Sandy and Julie Cameron, founders and cheesemakers, Meredith Dairy

Enjoy the challenge, trust in science and keep following the vision ...

Whenever we are tasked with assembling a cheese board, a jar of Meredith Dairy’s marinated goats cheese is an essential inclusion. The nationally-renowned dairy farm has been elevating snack platters since its inception in 1991, which means this year marks three decades of outstanding work for the Victorian-based operation. We took the opportunity to chat to Meredith Dairy founders Sandy and Julie Cameron about the early days of their business, making a positive impact on the environment and the lessons they’ve learned as Meredith Dairy became a household name.

Meredith Dairy was born out of some unexpected circumstances. To start, could you briefly fill us in on how the brand came to be?
In 1991 farming in Australia was faced with enormous challenges due to the collapse of the wool industry. As sheep farmers, we determined that the future was bleak unless we could find a way to add value to our farm produce. A chance meeting with a cheesemaker – who told us that the best cheese in the world was made from sheep milk – convinced us to milk sheep.

Transitioning from wool farming to cheesemaking must have been a challenge to say the least. What were some of the biggest hurdles you had to overcome at the start of the pivot process?
As a nurse and a vet we were more familiar with disease-causing bacteria, so to change focus and concentrate on fermenting milk for cheese and yoghurts was hard to get the hang of. We had to learn the best growing conditions for cheese cultures and at the same time produce a safe product.

In the early days, what was the first product in the Meredith Dairy range that you mastered?
A blue cheese – think French roquefort blue cheese – was our focus and aim. We got very close!

What would you say makes the biggest impact on the quality of Meredith Dairy’s products?
The raw milk comes from our farm and is made into cheese within hours, sometimes minutes. Our greatest focus is on milk quality.

What was the turning point for Meredith Dairy – the moment where you noticed more and more locals recognising your product for its quality?
When we started seeing Meredith Cheese on menus, people writing recipes using the cheese and fan mail began to arrive.

Sustainability is a major focus for Meredith Dairy – can you tell us about the technology, ethical farming practices and approach to environmental management that help make Meredith Dairy a sustainable success?
Our vision for Meredith Dairy is to ‘Produce Food Sustainably’. We are on a journey. With everything we do, we stop and decide if it contributes to our vision. We are the caretakers of a large farm, which includes managing significant native ecosystems. Our focus is to farm in a way that is productive but also protects the environment. To do this, we have initiatives that reduce our impact on our warming climate. We use extensive solar and renewable energy, recycling, regenerative cropping and ecosystem maintenance, including wetland and waterway protection. We also have family-friendly initiatives for our staff and training for our future farmers, however there is always more we can do on this journey.

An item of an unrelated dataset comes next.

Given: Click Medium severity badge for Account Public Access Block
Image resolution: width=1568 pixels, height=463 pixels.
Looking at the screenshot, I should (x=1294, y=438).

Are there any areas of growth and positive change that you’d like to see the dairy farming industry explore more in the coming years?
Let’s promote the benefits of methane reduction in our livestock. There are enormous possibilities to reduce methane production from animals by as much as 80-to-90 percent. Agriculture has the possibility to lead action on climate change. Let’s face it, agriculture has the most to lose with a warming climate.

Thirty years of operation is a huge milestone! What would you say has been your greatest achievement over your three decades?
We have developed systems that are not just profitable, but have positive impacts on the environment, animal welfare and people. It gives us enormous pleasure to see our staff develop and become masters of their craft, whether that be farming or cheesemaking. Goat cheese is now commonplace, which was not the case 30 years ago. Smashed avocado topped with marinated goat cheese is a staple – I think we may have played a part in this.

What has been the biggest lesson you’ve learned over the past three decades?
Enjoy the challenge, trust in science and keep following the vision.

We’re curious to know – what’s your favourite way of enjoying your goats cheese?
A slice of sourdough topped with goat cheese, tomato and fresh basil.

It would be remiss of us not to ask – are there any exciting new products on the horizon for Meredith Dairy?
We’re thinking of innovative, recyclable packaging as well as yoghurts and healthy drinks.